Jorge Núñez Sánchez
Cuando cayó el muro de Berlín algunos sintieron el golpe sobre sus cabezas. Hasta entonces todo era claro y fácil: el mundo se dividía en explotadores y explotados, y ellos, los intelectuales orgánicos de la izquierda, estaban con estos últimos, hablaban en nombre de ellos, flameaban en su nombre la bandera de la revolución socialista.
Desde luego, ellos provenían de la clase media y algunos incluso de más arriba, y nunca habían vivido en carne propia la miseria y la marginalidad. Pero tenían ideas de izquierda y eso explicaba su afiliación a las causas del pueblo.
Pero cayó el muro y todo eso se les vino abajo. ¿En quién creer ahora que ya no existían los países del llamado ‘socialismo real’, ahora que el marxismo parecía haber colapsado como teoría revolucionaria?
Pronto esa izquierda sin bandera halló una salida política. Con el mismo fervor que antes había adherido al marxismo, ahora adhirió al indigenismo en su versión más radical: el ‘pachamamismo’. Y así como antes creía que el mundo iba a ser regenerado por el proletariado a través de la revolución socialista, ahora pasó a creer que la salvación humana estaba en manos de los pueblos originarios, a los que proclamó guardianes de la sabiduría ancestral y depositarios de toda la bondad e inocencia humanas.
Surgió así una mezcolanza teórica explosiva, en la que se entremezclan la vieja teoría del buen salvaje y las nuevas ideas del etnicismo radical, con el recurrente discurso de lo popular y una dosis de extremismo ecologista.
A esa mezcla, la burguesía indígena sumó un elemento real, explicable pero no menos peligroso: su oportunismo político. Ese que motivó su colaboración con el gobierno de Lucio Gutiérrez, donde los ministros Luis Macas y Nina Pacari Vega toleraron estoicamente los maltratos del gobernante, pero no soltaron sus cargos. Ese que ha movido las ambiciones de Auki Tituaña y Lourdes Tibán, los candidatos vicepresidenciales de la gran prensa de derecha.

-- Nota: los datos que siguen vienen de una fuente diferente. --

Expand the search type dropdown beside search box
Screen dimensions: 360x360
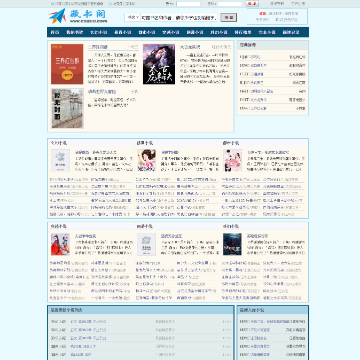coord(133,17)
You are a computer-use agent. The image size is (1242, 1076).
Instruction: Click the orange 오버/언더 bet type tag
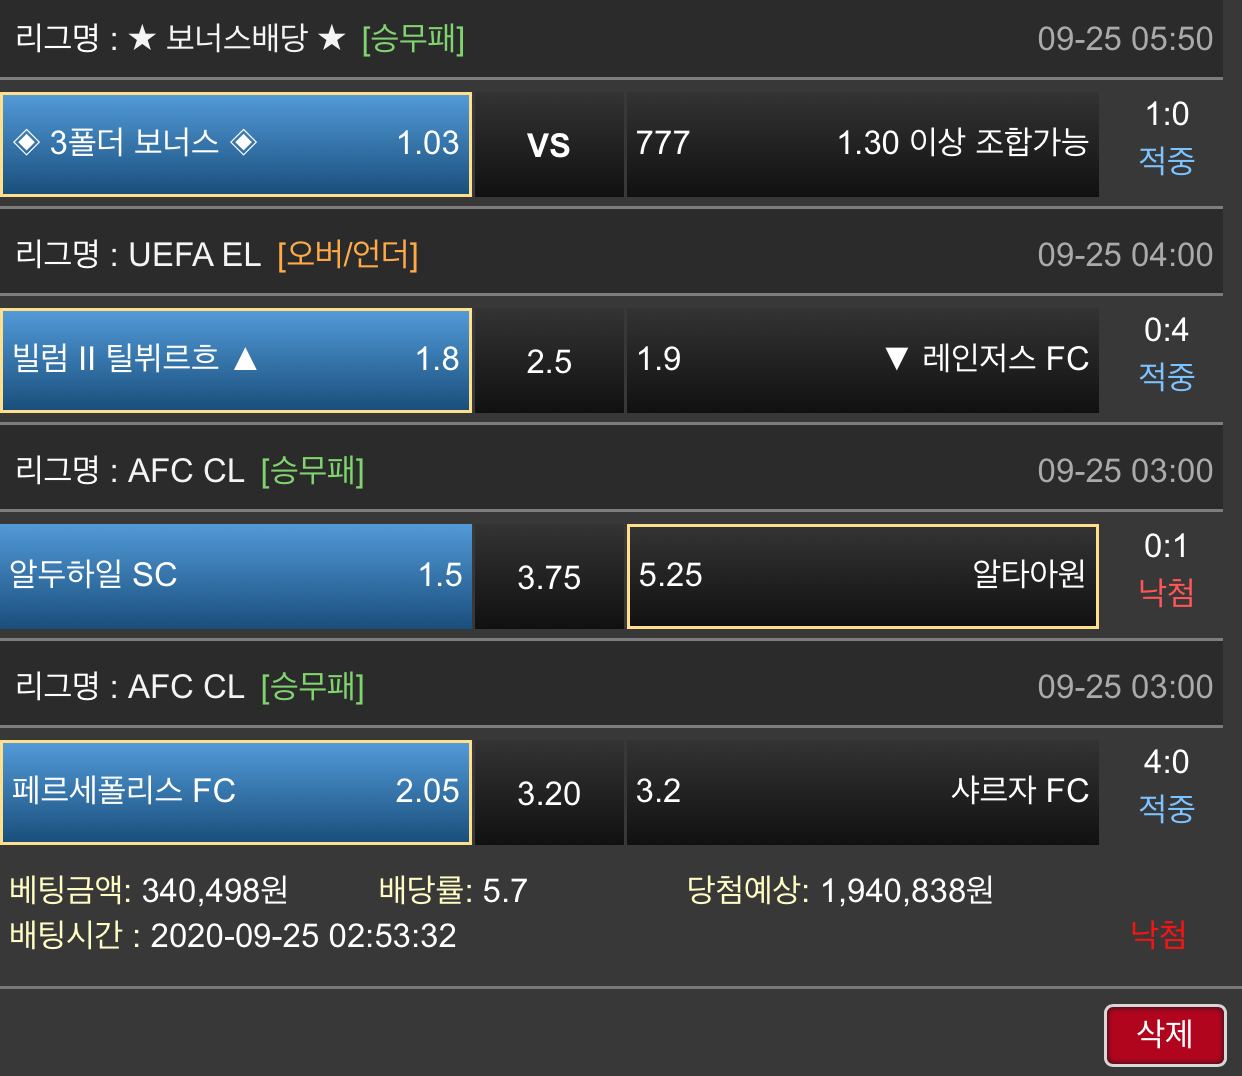click(347, 255)
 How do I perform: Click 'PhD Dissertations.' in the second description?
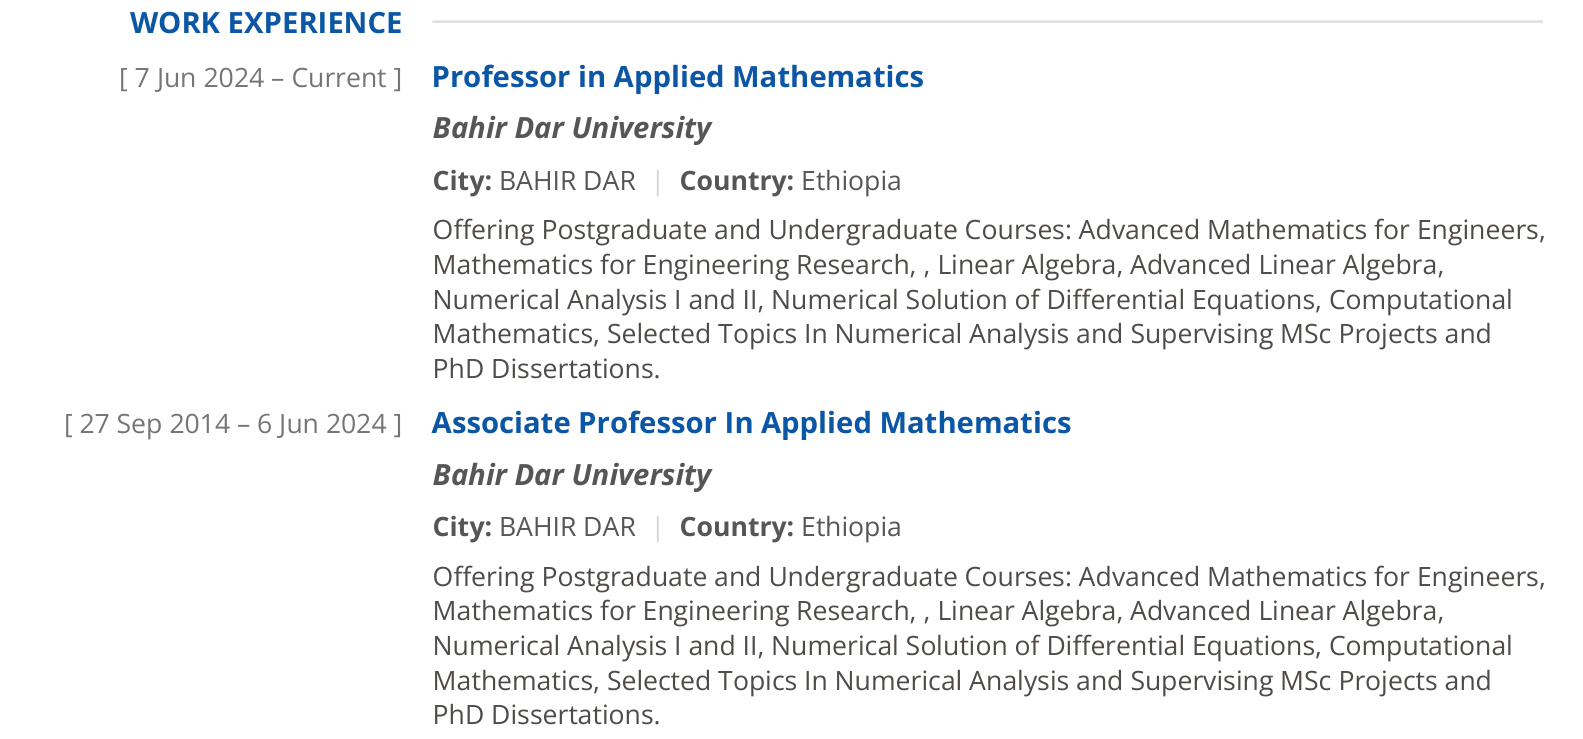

Nada de eso parece importarle a la izquierda pachamamista, algunos de cuyos líderes creen que los indígenas los encumbrarán al poder que no pudieron ganar por sí mismos. Y en esas andan, alimentando el ego de unos líderes indígenas que creen que el Estado Plurinacional les da derecho a desmembrar al Ecuador y repartirlo en pedacitos étnicos, donde cada cacique sea jefe de un diminuto Estado, en el que reine la ley del látigo y la ortigada.
Claro está, también habría un ‘Guayaquil-Singapur’, aunque la mayor parte de la Costa quedaría en la República Bananera de Alvarito y los hermosos valles de la Sierra en manos de los viejos y nuevos hacendados ganaderos, floricultores y broquicultores.
Ese pareciera ser el reparto que buscan los nuevos socios de la alianza indígena-oligárquica, o al menos eso resultaría de cumplirse los delirios políticos de cada uno de ellos. ¿Y dónde quedaríamos los ecuatorianos, la nación ecuatoriana, esos doce o trece millones de personas a los que los indígenas nos llaman despectivamente los ‘mishus’ y la oligarquía ve como una chusma inquieta y manipulable? ¿Apiñados en unas cuantas ciudades gobernadas por el capitalismo salvaje? ¿Convertidos otra vez en comparsa del carnaval electoral de la derecha?